**** Supplied text
# Raw bones



## riddick4811 (Nov 2, 2011)

Dogs got their beef bones on Saturday




































Ronon and Rebel didn't like that it started raining a bit so they snuck their bones inside and I found like this on the couch


----------



## AveryandAudrey (Sep 20, 2010)

Is the females in the first photo a new dog? I haven't seen her before, she's beautiful!


----------



## riddick4811 (Nov 2, 2011)

Yes, that is Reba the new girl. That is her first beef bone too. It was a big one covered in meat! She had a good time with it!


----------



## sozzle (May 18, 2011)

More greyhounds yay!
My two have just had a chicken frame for breakfast with their pyjamas on outside as it was cold for the wee delicate things.


----------



## AveryandAudrey (Sep 20, 2010)

Reba is just stunning! Love her collar too, is she a rescue?


----------



## riddick4811 (Nov 2, 2011)

All 3 of my Greyhounds are retired racers.
********
**** Collected material
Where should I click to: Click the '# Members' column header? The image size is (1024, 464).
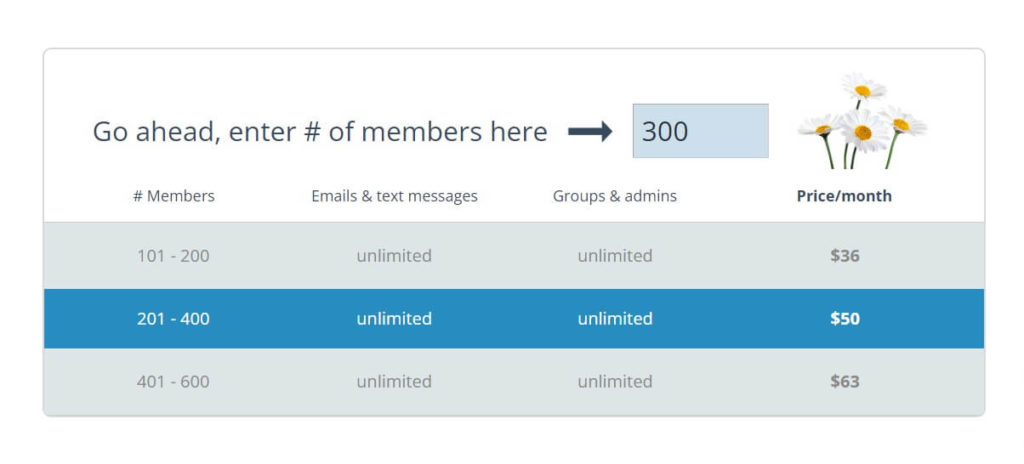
********
* [Your task] Extend the raw bones forum thread past its final post, following on from the reply about the three retired racing greyhounds.

* [The response]
Round 2 of bones:

Rocky seeing if they left anything good on this one









Reba 










Casper and Rebel










Casper


----------



## AveryandAudrey (Sep 20, 2010)

Rocky is too cute! Thats great you rescued


----------



## magicre (Apr 7, 2010)

those bones are bigger than my pug....i can see him all over those.

and your dogs are just gorgeous. i love their colouring....i bet they are love bugs, too.


----------



## xellil (Apr 4, 2011)

those bones look yummy! And the dogs are gorgeous, of course.


----------



## sozzle (May 18, 2011)

Reba looks very similar to my foster greyhound Copper.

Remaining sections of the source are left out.